Stored items from a collection:
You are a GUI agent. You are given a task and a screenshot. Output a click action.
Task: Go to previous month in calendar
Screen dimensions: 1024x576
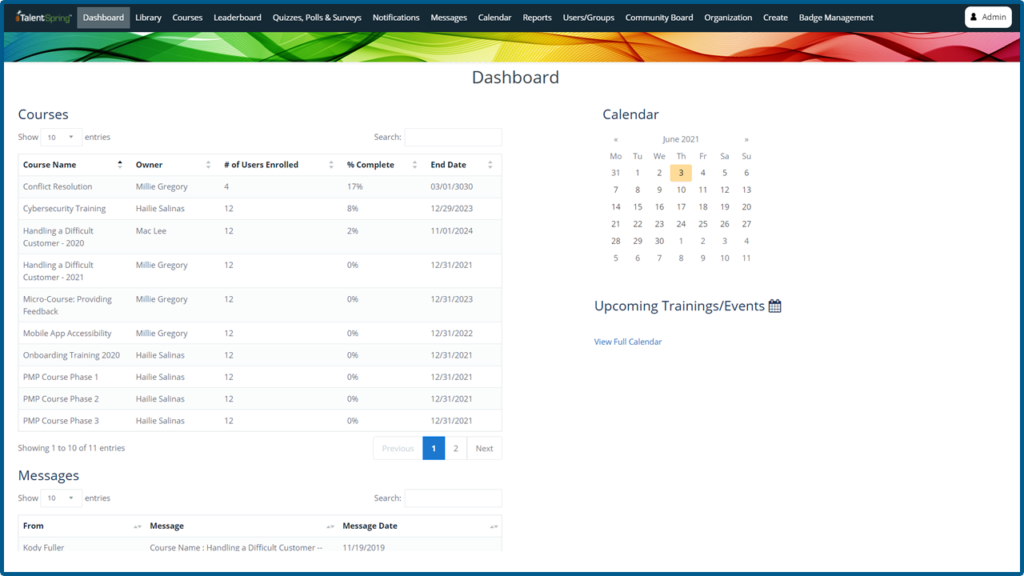(x=615, y=139)
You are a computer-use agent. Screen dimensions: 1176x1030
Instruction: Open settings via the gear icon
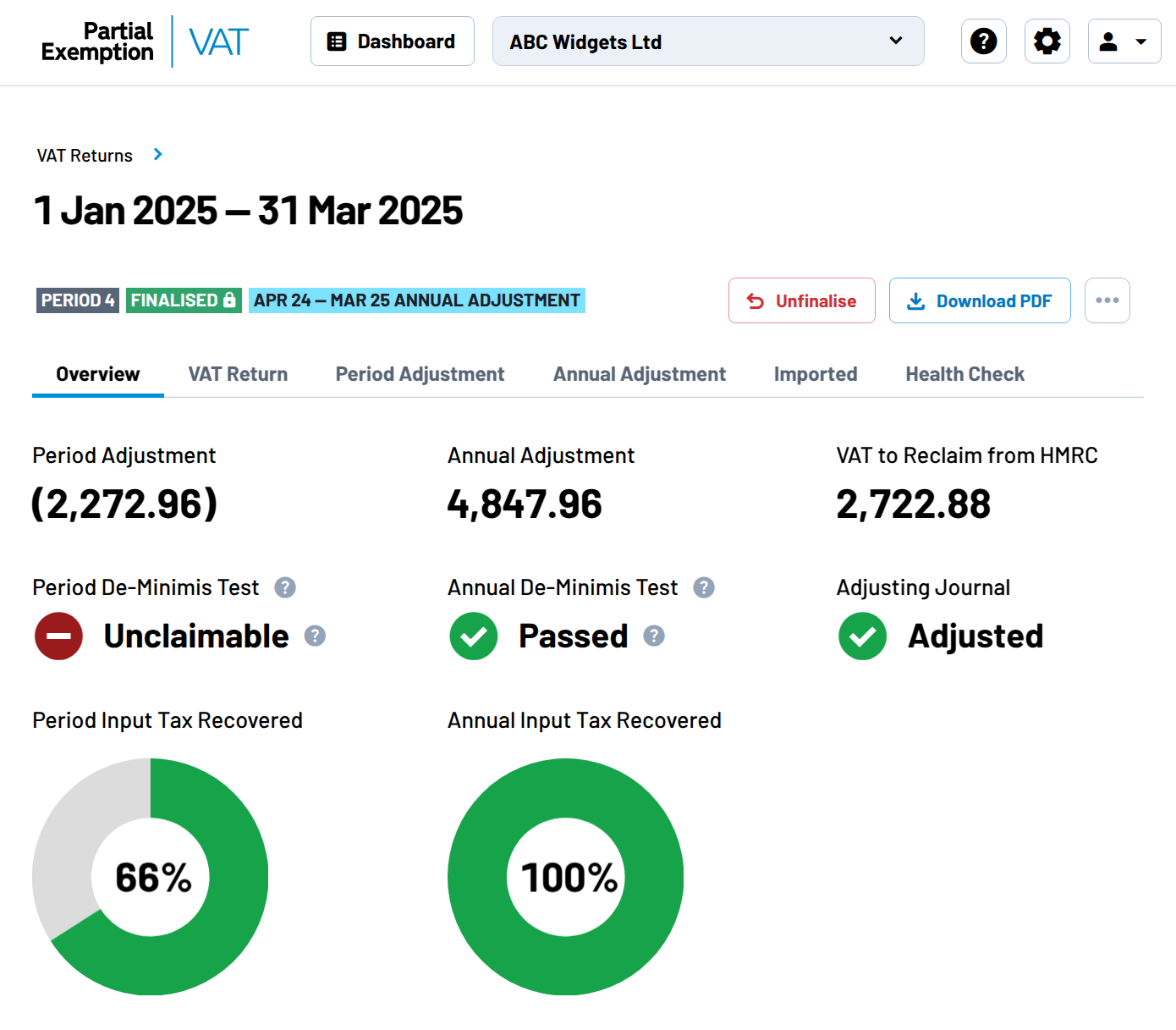[x=1047, y=41]
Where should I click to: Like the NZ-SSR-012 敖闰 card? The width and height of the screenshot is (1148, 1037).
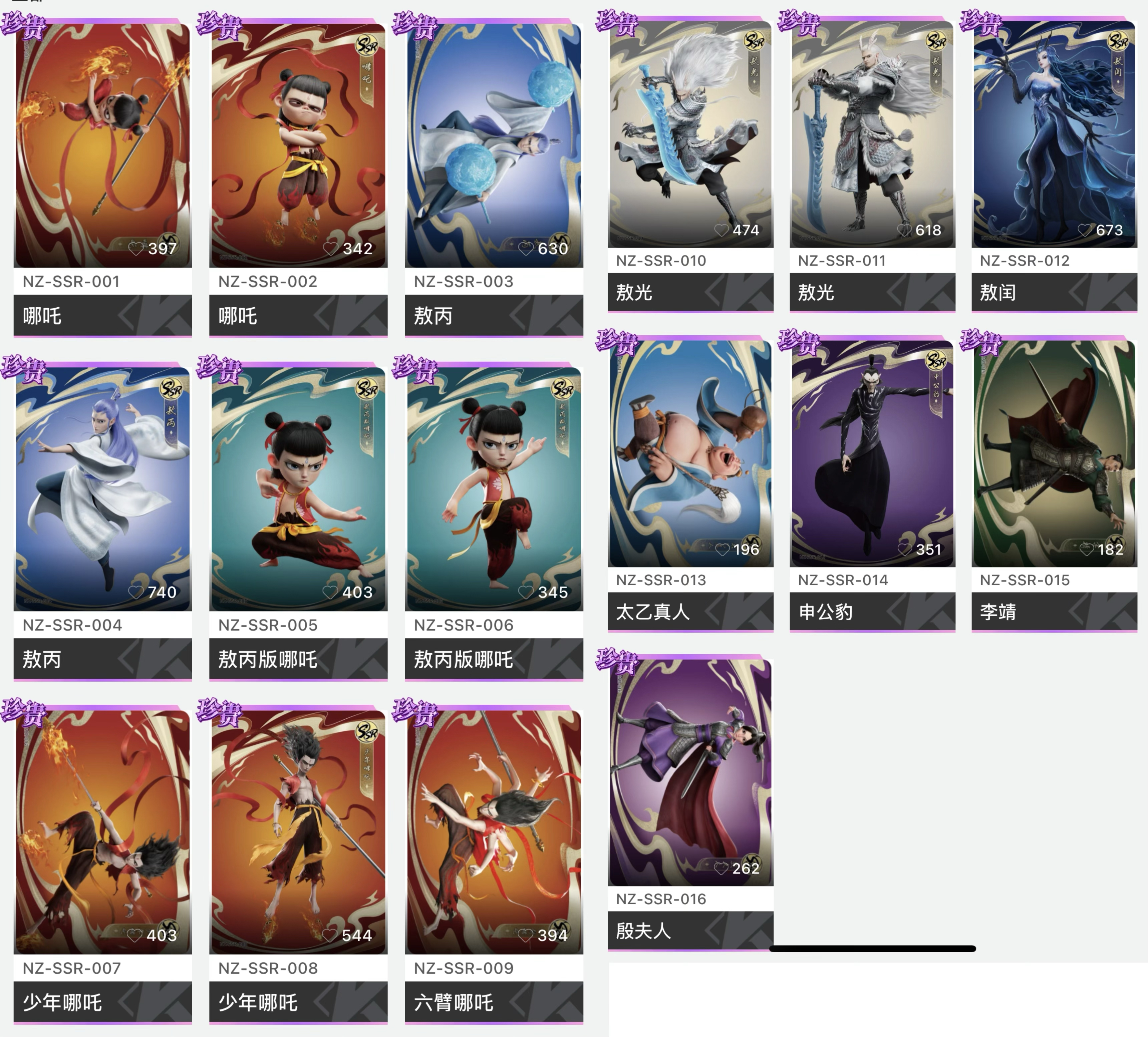pyautogui.click(x=1085, y=230)
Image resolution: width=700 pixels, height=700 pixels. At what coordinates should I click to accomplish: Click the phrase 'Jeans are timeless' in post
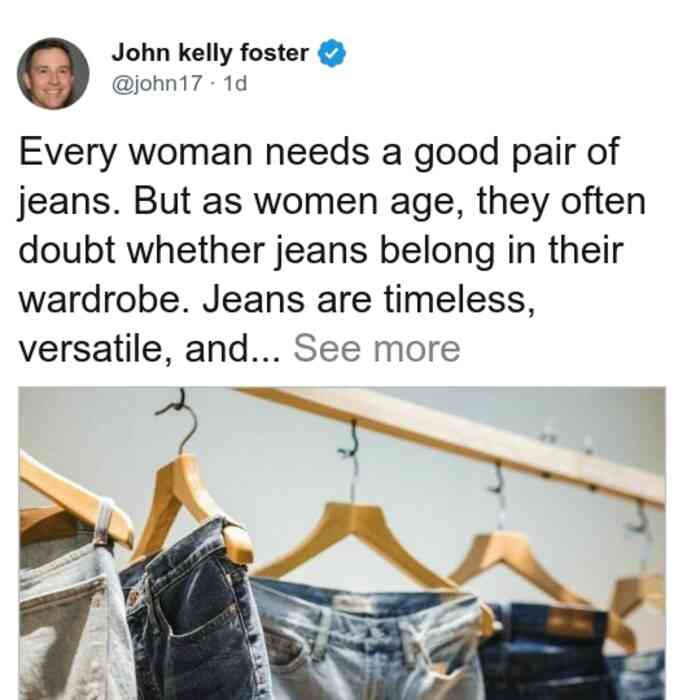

## TASK TO COMPLETE
Every line above is to be written out unchanged, with the pictures omitted.

## EXERCISE RESPONSE
You are a GUI agent. You are given a task and a screenshot. Output a click action.
Task: Go to previous month in calendar
Screen dimensions: 1024x576
(x=615, y=139)
You are a computer-use agent. Screen dimensions: 1176x1030
Instruction: Open settings via the gear icon
[x=1047, y=41]
Where should I click to: Like the NZ-SSR-012 敖闰 card? The width and height of the screenshot is (1148, 1037).
pyautogui.click(x=1085, y=230)
Image resolution: width=700 pixels, height=700 pixels. At what coordinates should I click to accomplish: Click the phrase 'Jeans are timeless' in post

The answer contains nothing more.